_Esercizio proposto 1_. Secondo l'estratto sulla morte di Nilde Caldarini, quanto pesava la pietra scagliata contro l'auto?

Cernusco, morta per un sasso contro l'auto: il lungo silenzio del colpevole

Due anni fa la donna fu uccisa da un sasso scagliato sul parabrezza, indagini a tappeto ma senza esito

I carabinieri durante i rilievi effettuati sulla Pobbiago-Cavenago

I carabinieri durante i rilievi effettuati sulla Pobbiago-Cavenago

Cernusco sul Naviglio (Milano), 10 novembre 2019 - Due anni senza giustizia per Nilde Caldarini, la volontaria di Cernusco uccisa da un sasso lanciato contro la macchina sulla quale viaggiava di ritorno da un incontro di preghiera. Erano le 23.45 del 9 novembre 2017 e sulla Pobbiano-Cavenago, la provinciale che corre attorno alla città, non c’era nessuno. Tranne l’assassino che le ha scagliato addosso, forse per gioco, forse noia, una pietra di un chilo e quattro etti da una collinetta vicina ai palazzi del nuovo rione, lì di fronte.

_Esercizio proposto 2_. Riscriva tutto ciò che va dalla riga dei record contenente "is (608, 1046)." fino alla fine dei record, estremi inclusi, sostituendo "Instruction" con "Command" e lasciando invariato il resto.

_Record riportati_.
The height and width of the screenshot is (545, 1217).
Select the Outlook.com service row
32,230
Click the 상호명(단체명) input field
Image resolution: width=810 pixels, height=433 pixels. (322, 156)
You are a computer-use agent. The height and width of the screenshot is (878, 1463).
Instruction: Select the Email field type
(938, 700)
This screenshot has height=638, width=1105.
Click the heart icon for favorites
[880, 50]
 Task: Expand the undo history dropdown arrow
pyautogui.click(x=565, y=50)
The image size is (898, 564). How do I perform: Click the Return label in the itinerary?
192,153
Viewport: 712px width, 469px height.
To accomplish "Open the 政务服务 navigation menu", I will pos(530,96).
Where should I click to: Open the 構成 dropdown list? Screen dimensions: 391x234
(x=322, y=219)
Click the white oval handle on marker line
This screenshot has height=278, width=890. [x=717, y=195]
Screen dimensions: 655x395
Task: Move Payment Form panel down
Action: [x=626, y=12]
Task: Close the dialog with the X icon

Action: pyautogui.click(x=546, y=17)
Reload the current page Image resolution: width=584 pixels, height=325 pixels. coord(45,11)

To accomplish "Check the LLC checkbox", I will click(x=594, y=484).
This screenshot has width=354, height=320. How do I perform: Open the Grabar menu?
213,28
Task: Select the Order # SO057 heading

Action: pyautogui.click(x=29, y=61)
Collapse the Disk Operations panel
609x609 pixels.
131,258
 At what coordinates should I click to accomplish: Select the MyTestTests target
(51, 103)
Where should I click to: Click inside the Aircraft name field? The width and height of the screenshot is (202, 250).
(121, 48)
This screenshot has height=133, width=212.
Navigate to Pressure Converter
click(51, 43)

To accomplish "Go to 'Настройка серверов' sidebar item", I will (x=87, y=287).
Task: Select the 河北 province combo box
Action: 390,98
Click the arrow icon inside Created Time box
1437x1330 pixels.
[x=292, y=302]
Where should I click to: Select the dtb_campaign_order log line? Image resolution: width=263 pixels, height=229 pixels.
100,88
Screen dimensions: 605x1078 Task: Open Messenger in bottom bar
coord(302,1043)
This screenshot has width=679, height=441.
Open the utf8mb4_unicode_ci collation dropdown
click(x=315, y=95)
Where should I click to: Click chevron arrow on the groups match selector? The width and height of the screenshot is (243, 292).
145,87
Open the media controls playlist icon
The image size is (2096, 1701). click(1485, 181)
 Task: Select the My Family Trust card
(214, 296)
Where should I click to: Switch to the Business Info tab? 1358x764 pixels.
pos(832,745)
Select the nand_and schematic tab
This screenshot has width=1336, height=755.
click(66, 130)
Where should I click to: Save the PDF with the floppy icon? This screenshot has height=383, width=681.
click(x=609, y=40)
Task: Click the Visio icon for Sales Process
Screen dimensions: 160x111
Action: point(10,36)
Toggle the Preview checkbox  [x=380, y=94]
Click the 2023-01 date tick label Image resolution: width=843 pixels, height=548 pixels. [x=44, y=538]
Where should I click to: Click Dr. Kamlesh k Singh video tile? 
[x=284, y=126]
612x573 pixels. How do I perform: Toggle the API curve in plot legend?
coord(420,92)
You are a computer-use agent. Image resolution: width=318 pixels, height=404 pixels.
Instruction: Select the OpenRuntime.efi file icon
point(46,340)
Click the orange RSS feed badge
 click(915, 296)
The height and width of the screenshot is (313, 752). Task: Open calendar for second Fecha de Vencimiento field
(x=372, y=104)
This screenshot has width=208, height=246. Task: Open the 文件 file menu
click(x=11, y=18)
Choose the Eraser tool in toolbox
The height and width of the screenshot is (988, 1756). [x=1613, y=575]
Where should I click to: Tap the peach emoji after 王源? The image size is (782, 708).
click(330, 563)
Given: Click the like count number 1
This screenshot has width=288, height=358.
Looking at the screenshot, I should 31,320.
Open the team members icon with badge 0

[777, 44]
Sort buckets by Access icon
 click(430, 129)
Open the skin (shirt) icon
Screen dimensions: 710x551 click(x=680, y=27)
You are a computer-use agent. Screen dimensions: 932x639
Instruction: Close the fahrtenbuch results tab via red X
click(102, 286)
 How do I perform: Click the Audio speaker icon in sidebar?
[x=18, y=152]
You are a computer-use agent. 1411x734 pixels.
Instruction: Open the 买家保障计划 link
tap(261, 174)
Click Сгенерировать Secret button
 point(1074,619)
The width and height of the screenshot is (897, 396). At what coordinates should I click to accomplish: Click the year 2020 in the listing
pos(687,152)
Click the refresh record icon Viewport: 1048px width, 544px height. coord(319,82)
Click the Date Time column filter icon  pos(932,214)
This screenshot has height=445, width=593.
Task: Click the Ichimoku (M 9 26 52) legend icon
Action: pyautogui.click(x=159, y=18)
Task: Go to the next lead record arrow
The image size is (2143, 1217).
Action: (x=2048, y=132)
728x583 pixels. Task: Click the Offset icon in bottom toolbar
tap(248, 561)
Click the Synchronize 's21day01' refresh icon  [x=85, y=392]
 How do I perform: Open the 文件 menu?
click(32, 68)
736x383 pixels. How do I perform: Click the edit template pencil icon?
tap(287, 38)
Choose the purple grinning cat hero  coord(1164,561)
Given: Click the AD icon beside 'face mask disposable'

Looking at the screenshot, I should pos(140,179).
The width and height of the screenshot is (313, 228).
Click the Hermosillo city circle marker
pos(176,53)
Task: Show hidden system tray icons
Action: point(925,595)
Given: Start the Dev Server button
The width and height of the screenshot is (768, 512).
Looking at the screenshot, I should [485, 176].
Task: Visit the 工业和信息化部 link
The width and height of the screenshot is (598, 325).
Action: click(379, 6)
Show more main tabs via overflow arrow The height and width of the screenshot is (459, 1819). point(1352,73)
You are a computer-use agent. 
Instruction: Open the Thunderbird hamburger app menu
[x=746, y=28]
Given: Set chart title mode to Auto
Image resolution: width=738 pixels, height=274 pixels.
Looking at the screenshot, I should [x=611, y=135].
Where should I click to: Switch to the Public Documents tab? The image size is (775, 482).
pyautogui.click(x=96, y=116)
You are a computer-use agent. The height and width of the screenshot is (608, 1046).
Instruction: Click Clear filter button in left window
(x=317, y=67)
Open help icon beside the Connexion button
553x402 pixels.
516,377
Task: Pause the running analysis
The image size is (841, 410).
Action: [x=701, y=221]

_Risposta 1_. Un chilo e quattro etti.

_Risposta 2_.
You are a computer-use agent. The height and width of the screenshot is (608, 1046).
Command: Click Clear filter button in left window
(x=317, y=67)
Open help icon beside the Connexion button
553x402 pixels.
516,377
Task: Pause the running analysis
The image size is (841, 410).
Action: [x=701, y=221]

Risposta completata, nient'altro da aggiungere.